71 books13 followers
Born to a working-class Anglican priest and a mother from a well-off background, Charles Manning Hope Clark was a quiet, academically minded child who went to school in Melbourne, and excelled at literature, Greek, and Latin (as well as exhibiting a great love of cricket). Clark earned a scholarship to Oxford, where he studied from 1938, but returned to Australia in 1940 (he was exempt from serving in WWII due to mild epilepsy) and took up life as a highschool history teacher.

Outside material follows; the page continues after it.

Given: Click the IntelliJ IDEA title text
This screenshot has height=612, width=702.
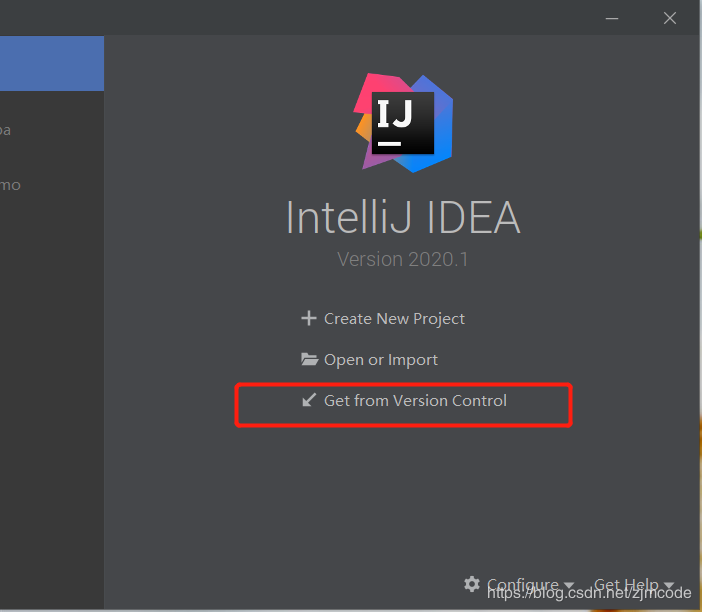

Growing up in a time of war, Clark flirted with a variety of political views, ultimately settling into moderate socialism - although always with a healthy separation from anything serious (he was seen by some as conservative, but tended to have more ties to left-wing historians and thinkers). During his middle years, Clark would be a subject of surveillance from Australia's intelligence forces, like many other intellectuals, for his perceived destabilising thoughts and writings. After the war, Clark - now married to the historian Dymphna Clark and gradually fathering six children - established himself as a lecturer in history at Melbourne University, moving to their Canberra branch which gradually became the separate Australian National University, where he would live most of his professional life.

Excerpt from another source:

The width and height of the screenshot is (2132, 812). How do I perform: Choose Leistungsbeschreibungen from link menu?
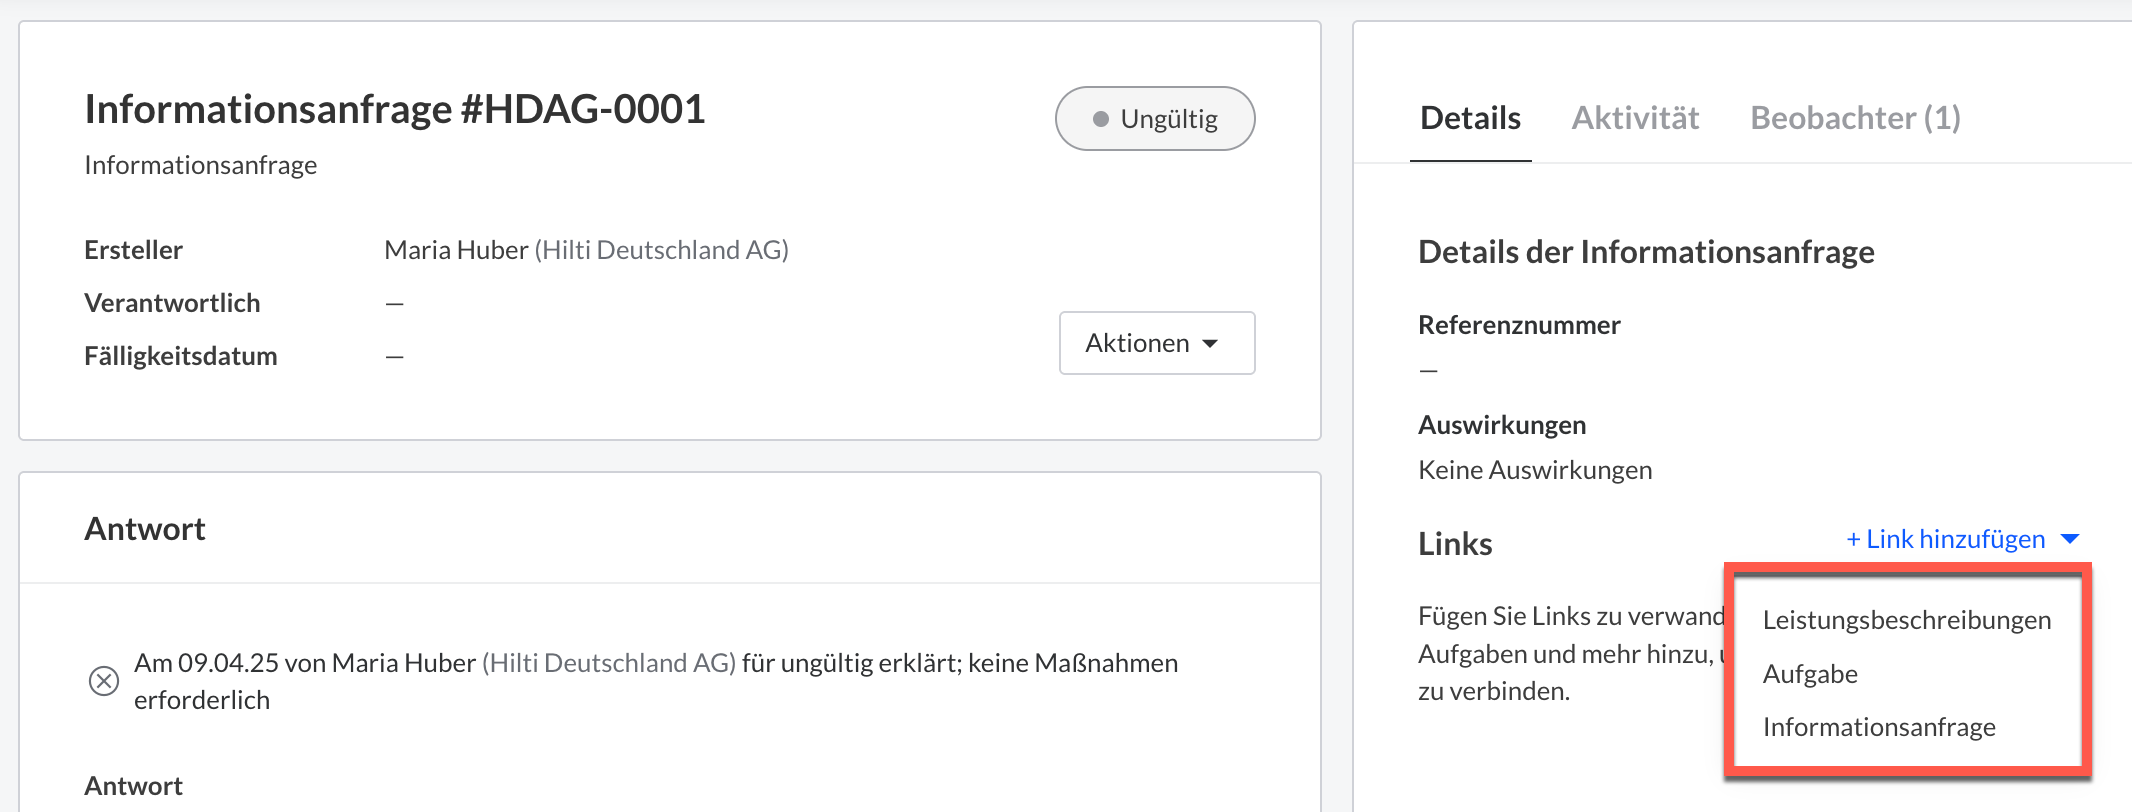tap(1906, 620)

Clark's first significant publication was "Select Documents in Australian History" (2 volumes, 1950-55) which provided a significant examination of primary sources of the birth and development of modern Australia. In 1956, he began serious research on a lengthy History of Australia, which rapidly expanded from his concept of a two-volume work to a series of six. Published between 1962 and 1987, the History is his major work, spanning Australia's early history through to its colonisation by the British in 1788, to the 1930s, where his story comes to an end. Throughout, Clark explores the relationships of Catholics, Protestants, and Enlightenment thinkers, the delicate balance of European values and the world of the Australian continent, and the tragedy of Australia's Indigenous population. The earned its acolytes and its detractors, for reasons both political and literary, and remains controversial in the 21st century.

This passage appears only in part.